In the 1970s, Perenchio promoted the first heavyweight boxing match between Muhammad Ali and Joe Frazier and the “Battle of the Sexes,” the much-hyped tennis match between Billie Jean King and Bobby Riggs. Later, he helped lead the production companies serving up television hits like “All in the Family” and “The Jeffersons” and led an investor group that briefly owned the Loews movie-theater chain, flipping the business after one year for a reported profit of $140 million. He bought Univision Communications Inc. from Hallmark Co. for $550 million with two partners in 1992 and took the company public in 1996. In 2014, he bequeathed his $500 million art collection to the Los Angeles County Museum of Art, including works by Monet, Picasso and Cezanne.

Perenchio Estate Selling Malibu Land and Hoping for $150 Million

Long before all that, Perenchio was collecting properties around Los Angeles, acquiring a local development company, Malibu Bay Co., in the late 1980s. In addition to undeveloped land, he owned at least 12 properties in Malibu Colony alone, according to a 2010 report from Variety

It’s a good time to be selling. In Malibu, the median price for single-family homes was $3 million in the third quarter, up 25 percent from a year earlier, according to a report from Douglas Elliman Real Estate. Gains on the beach were even better, increasing 38 percent to $7.5 million over the 12 months that ended in September. 
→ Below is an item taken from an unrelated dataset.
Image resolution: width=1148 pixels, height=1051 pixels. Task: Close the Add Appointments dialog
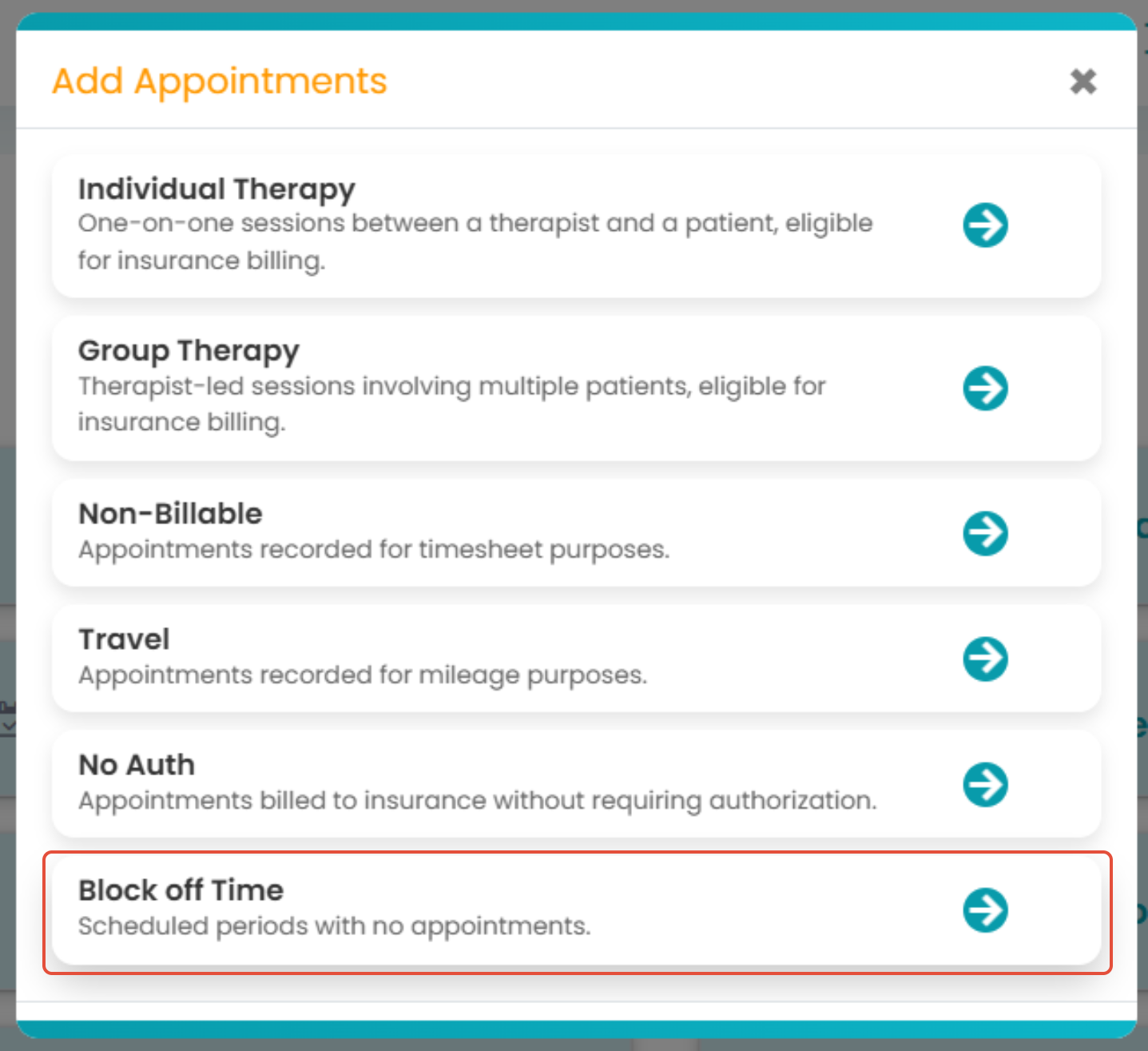point(1082,81)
Buyers face two challenges. Much of the land will require local approval to develop, and it can take years to make your way through Malibu’s welter of land-use rules. The sellers, meanwhile, are marketing the land as a single portfolio, so a buyer would have to take on some parcels that are harder to develop in order to get the juiciest lots.

For example, the portfolio includes a four-acre single-family residential parcel on the beach side of the Pacific Coast Highway next to a 24-acre plot for which a developer paid a reported $50 million in June. That’s the good news. The bad: It took 11 years to entitle the property, according to accounts at the time of the sale. 
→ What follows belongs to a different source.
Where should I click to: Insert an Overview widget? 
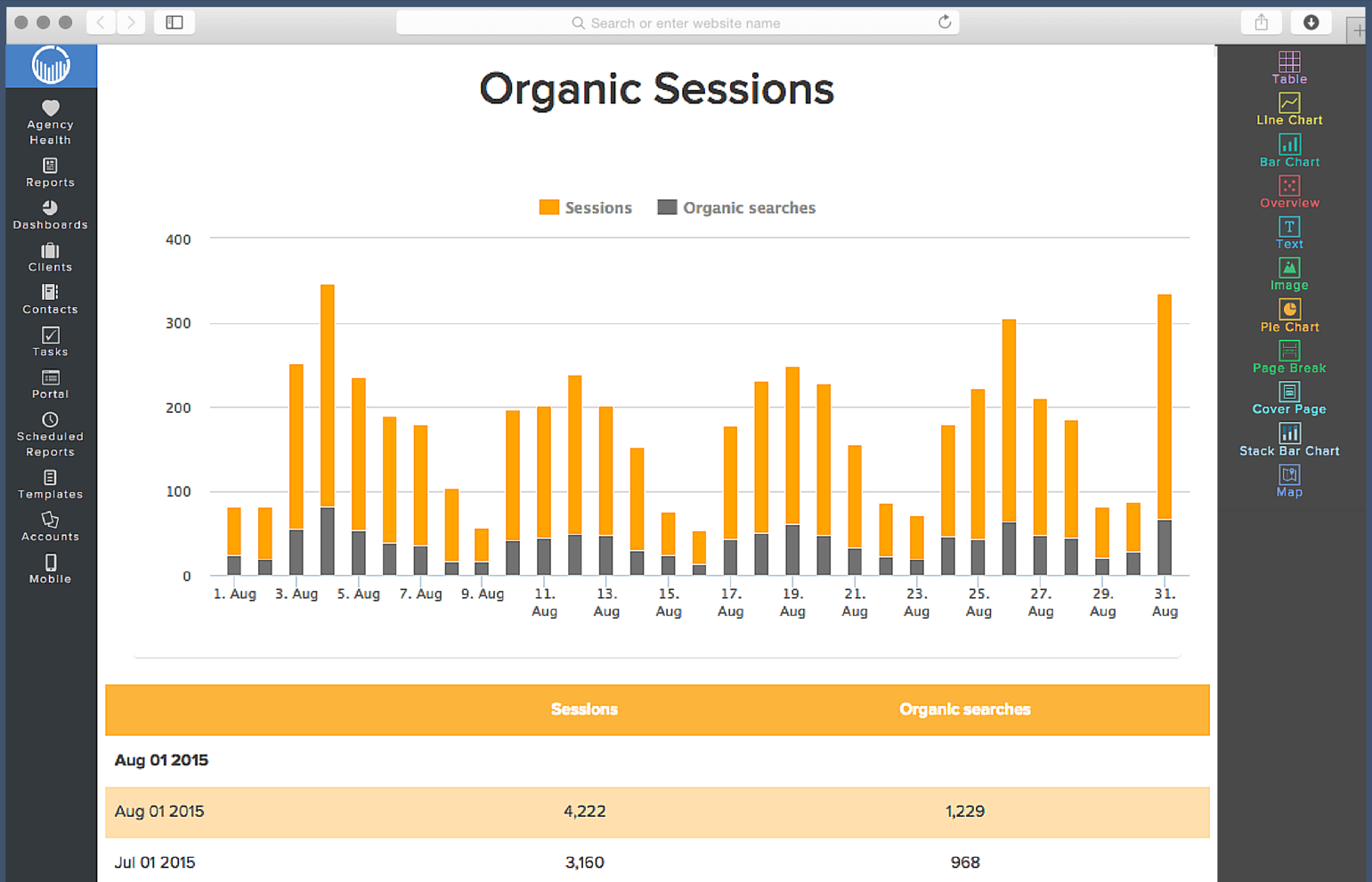click(x=1289, y=191)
While no price has been set for the portfolio, the brokers hope to get more than $150 million. 

Perenchio Estate Selling Malibu Land and Hoping for $150 Million

Malibu Bay Co. grappled with the rules itself. The company won City Council approval to subdivide the Broad Beach parcel into four building sites in 2009, then saw the matter tied up in court for the next three years. It spent $5 million working toward permission to develop Sycamore Village, 10 acres of commercial space, then hit a snag in 2015 when Malibu voters passed a resolution restricting landlords’ ability to lease to national chains. That measure, backed by the movie director Rob Reiner, was overturned in court after Malibu Bay Co. and another developer sued. (Irony alert: Reiner rose to prominence as Archie Bunker’s hippie son-in-law in “All in the Family,” which Perenchio helped produce.) 

“Every developer in the world who looks at this project will ask if they can just buy [the Broad Beach] and Sycamore Village site and they will bid it up,” the Agency’s Umansky said. Much of the hard work of making those sites shovel-ready has already been done. But since the brokers insist the parcels are a package deal, the buyer will probably be an investment group or a wealthy person with the patience to wait out a long entitlement process. 

Of the potential buyers, Umansky said, “I think personally a lot of them are local billionaires.”